Real nouns, unlike collective nouns, as a rule, do not have suffixes to denote a real value. It is expressed only lexically.

Usually real nouns are used either only in the singular or in the plural: cream, perfume, yeast; tin, flour, tea, honey. A real noun, which is usually used in the singular, taking the plural form, is lexically separated from the corresponding form: groats (crushed or whole grains of plants), but groats (varieties of groats).

Distracted (abstract) and concretenouns

Among the names, such categories of nouns are distinguished by meaning, as abstract and concrete. Concrete are words that name facts, persons, things, phenomena of reality that can be counted and presented separately: war, duel, engineer, ring, pencil.

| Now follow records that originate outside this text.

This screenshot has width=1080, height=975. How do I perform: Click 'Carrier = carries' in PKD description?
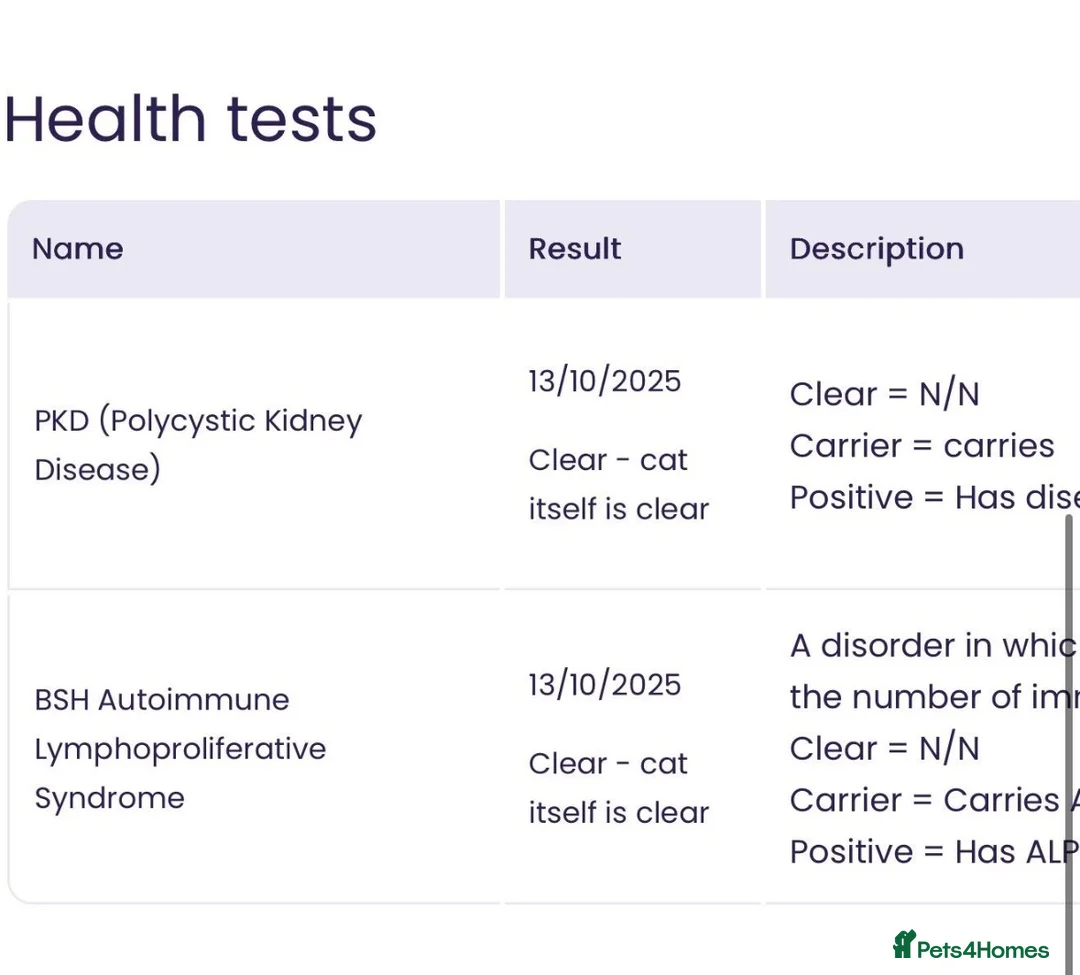click(921, 446)
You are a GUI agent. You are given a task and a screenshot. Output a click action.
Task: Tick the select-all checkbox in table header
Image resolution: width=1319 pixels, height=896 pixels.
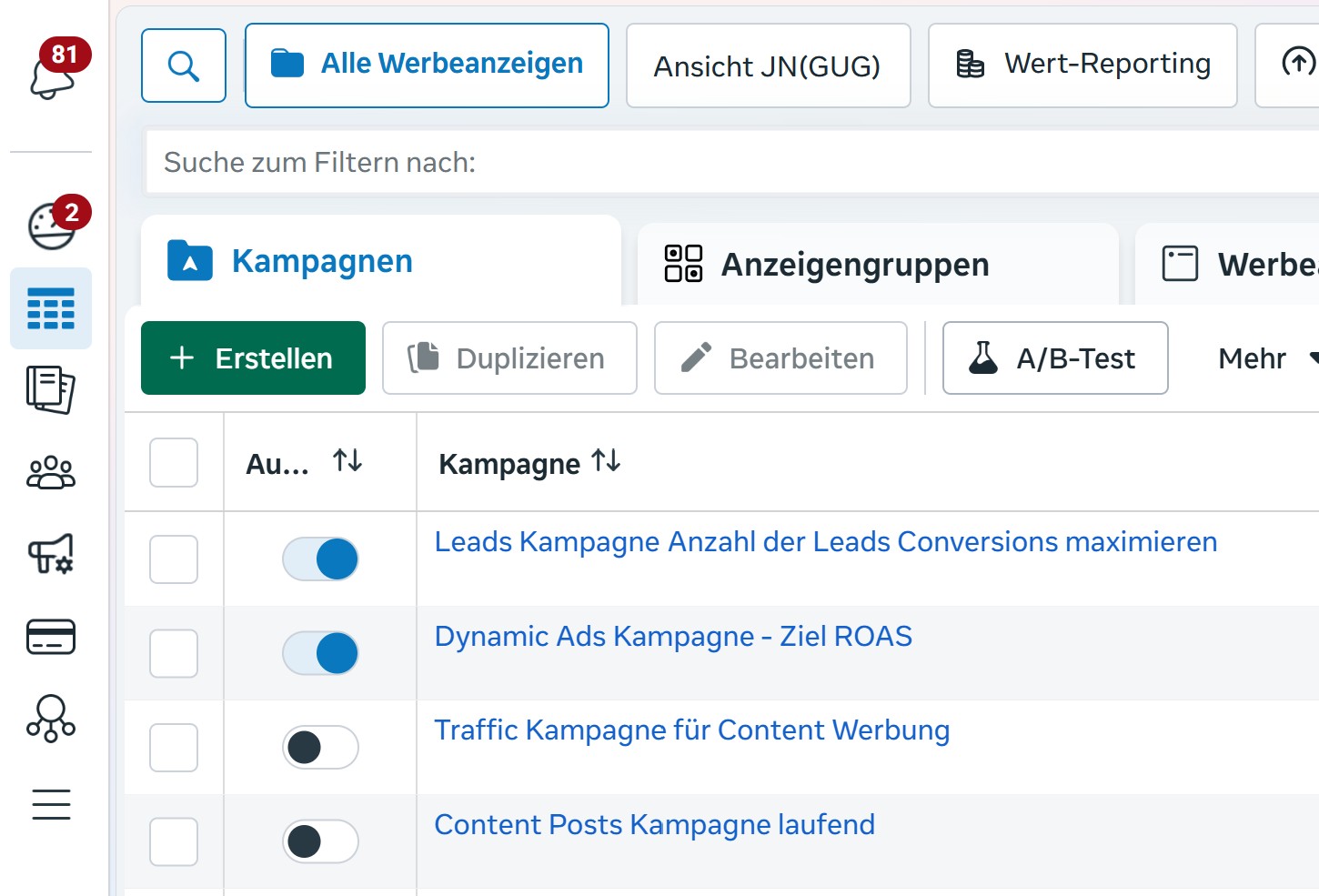click(174, 462)
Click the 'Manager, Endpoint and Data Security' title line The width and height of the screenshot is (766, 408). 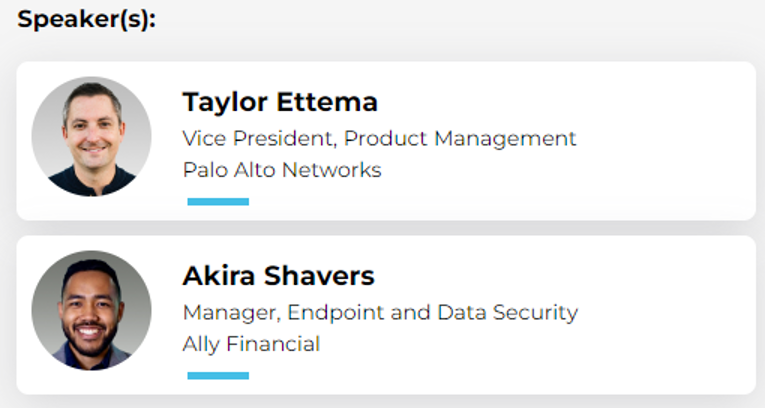pos(380,313)
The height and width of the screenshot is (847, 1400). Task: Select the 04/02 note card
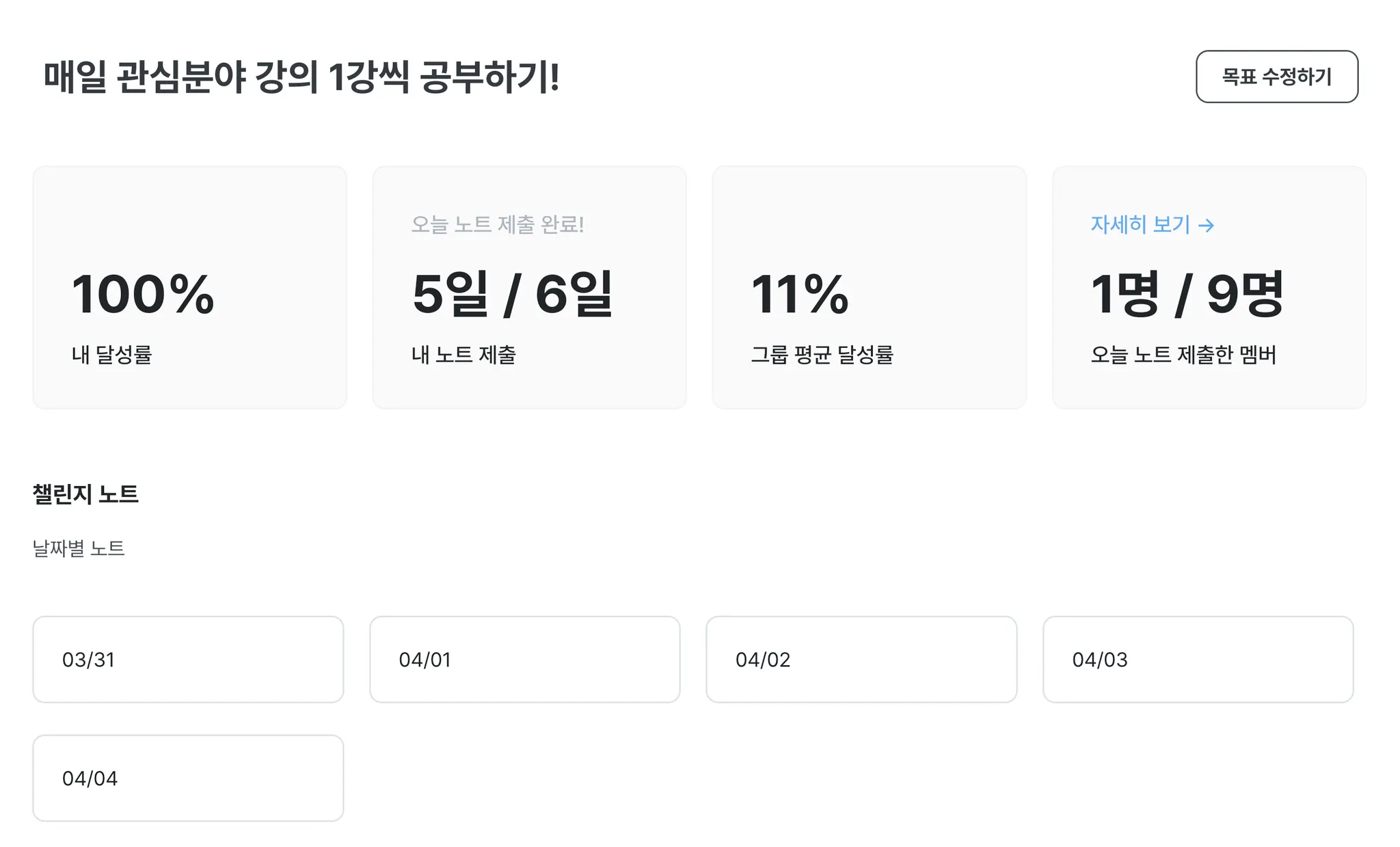[x=861, y=659]
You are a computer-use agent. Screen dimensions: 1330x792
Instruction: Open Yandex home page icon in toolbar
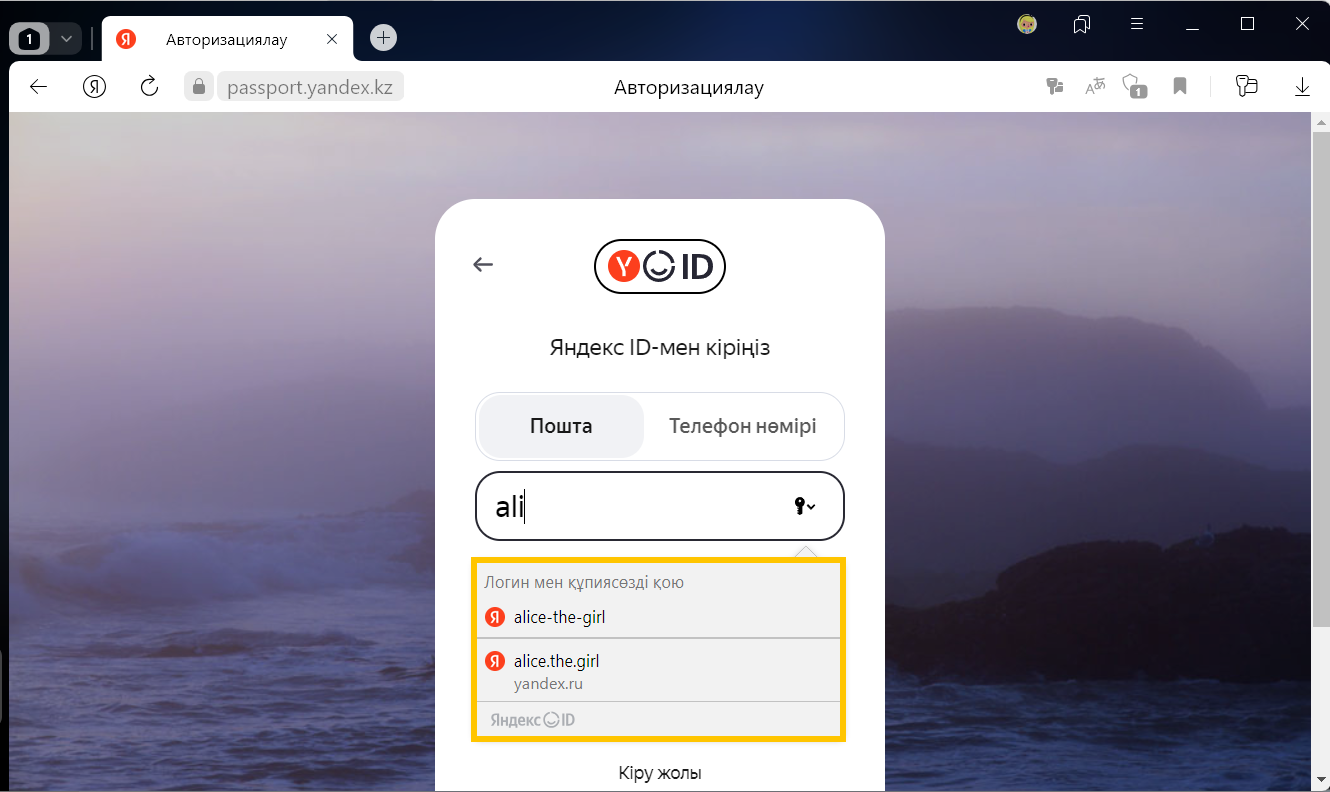tap(94, 87)
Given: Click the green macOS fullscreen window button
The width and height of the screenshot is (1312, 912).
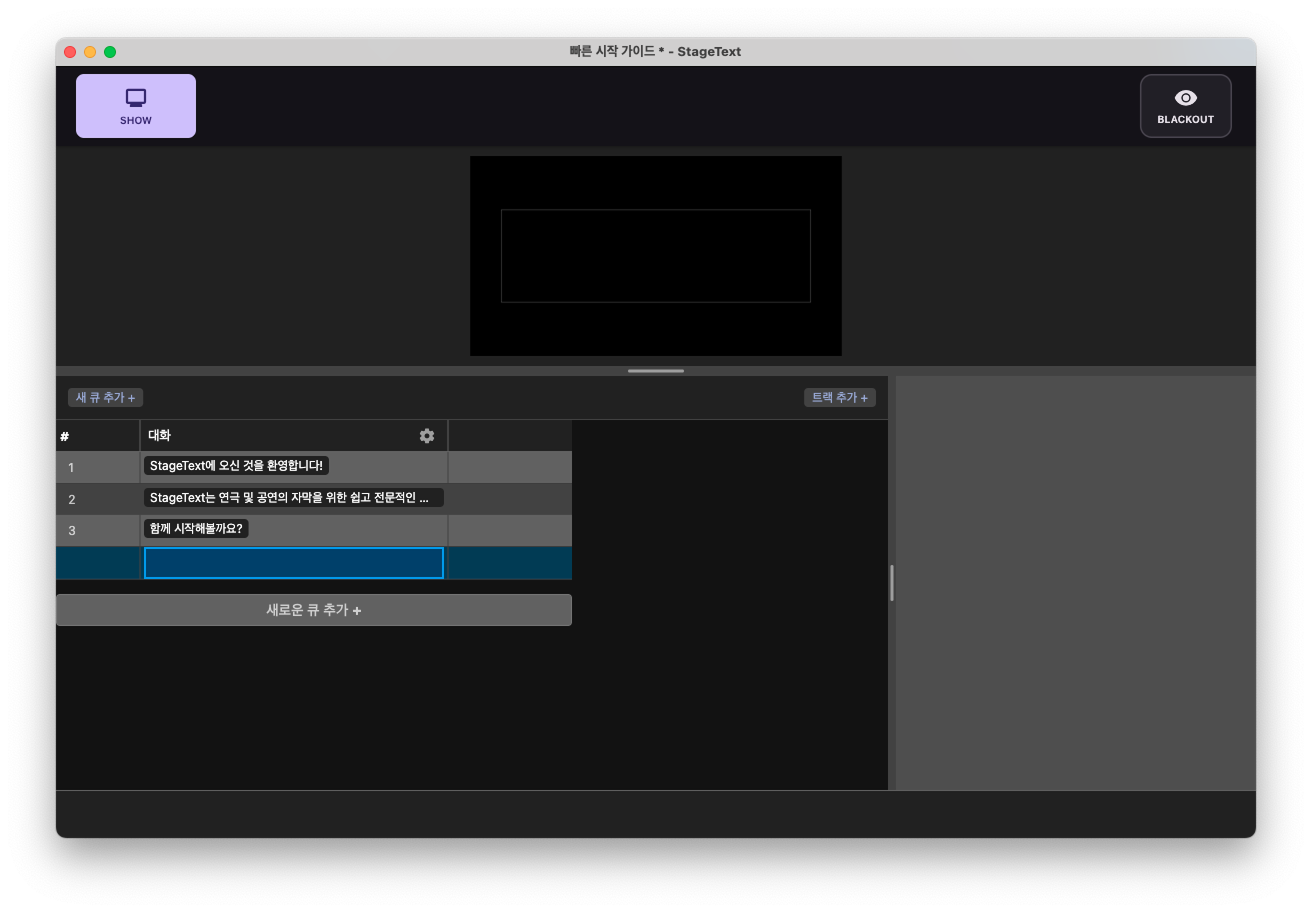Looking at the screenshot, I should (x=110, y=52).
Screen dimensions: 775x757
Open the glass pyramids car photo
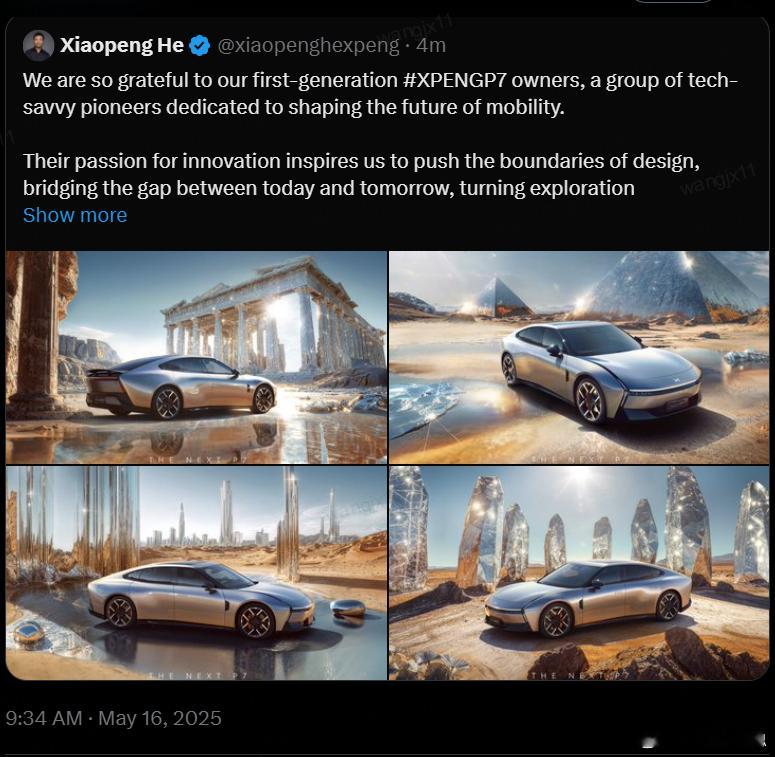[579, 357]
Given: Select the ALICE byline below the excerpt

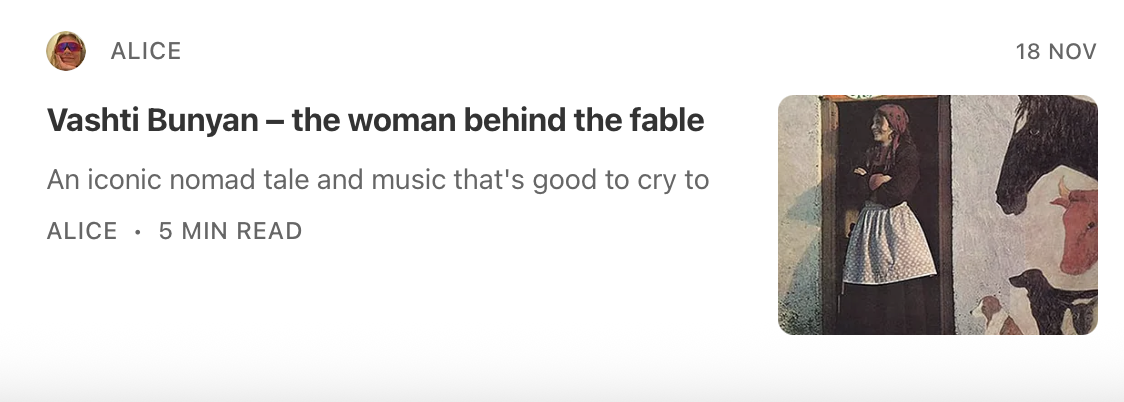Looking at the screenshot, I should pyautogui.click(x=82, y=232).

This lexical and grammatical category of nouns, in other words, represents singular items and their plural forms.

nouns are divided into two categories
nouns are divided into two categories

Except for non-singular names (pluralia tantum), all specific nouns have plural and singular forms. According to morphological features, concrete nouns are not only opposed to abstract ones. They are also opposed by the material and collective categories of nouns, pluralia tantum; and their meanings are also different.

Abstract (abstract) - words that denote abstract concepts, qualities, properties, states and actions: movement, running, dexterity, proximity, kindness, captivity, goodness, laughter, glory. Most of them are nouns motivated by verbs and adjectives, formed with the help of a zero suffix (replacement, export, ailment, bitterness), suffix -ost (cowardice, beauty), -stvo (o) (majority, insignificance, boasting, primacy), -chin (a) / -schin (a) (piecework), -ism (humanism, realism), -from (a) (hoarseness, kindness, acid) and others. A smaller part is made up of various unmotivated words: essence, sadness, comfort, grief, passion, sadness, torment, fear, temper, mind,trouble.

noun as a part of speech categories of nouns
noun as a part of speech categories of nouns

Usually there are no plural forms for abstract nouns.

Animate and inanimate nouns

Nouns are divided into two categories: animate and inanimate. Animated - names of animals and people: insect, pike, starling, cat, student, teacher, son, man.

noun ranks by value
noun ranks by value

Inanimate - the names of all other phenomena and objects: book, table, wall, window, nature, institute, steppe, forest, kindness, depth, trip, movement, incident.

These words have different roles and meanings. The ranks of nouns by meaning have their own specific features. Animate ones often derivate and morphologically differ from inanimate ones. These are the names of various persons, as well as female animals, which are often motivated by a word naming an animal or person without indicating gender or male: student-student, teacher-teacher, student-schoolgirl, grandson-granddaughter, Muscovite-Muscovite, lion -lioness, cat-cat, etc.

ranks of nouns by value
ranks of nouns by value

As a rule, animate nouns have a morphological meaning of the feminine or masculine gender, and only some - of the middle one, while semantically belonging to one or another gender of the noun is determined (except for the middle one, which are called living beings regardless of gender: the name of a non-adult person (child) ornames such as creature, face, insect, mammal, animal). Inanimate nouns are divided into three morphological genders - neuter, feminine and masculine.

Paradigms of inanimate and animate nouns

The paradigms of inanimate and animate consistently differ in the plural: animate have an accusative form in it, coinciding with the genitive. Example: no animals, no sisters and brothers (R.p.), saw animals, saw sisters and brothers (V.p.). Inanimate nouns in the plural have the accusative form, which is the same as the nominative. Example: there are apples, pears and peaches on the table (I.p.); bought apples, pears and peaches (V.p.).

We considered the noun as a part of speech, ranks of nouns. We hope you found this article helpful. If the information is not enough, we recommend that you familiarize yourself with the works that Kochanova O. N. wrote on this topic. Noun ranks by meaning are covered in some detail in her articles.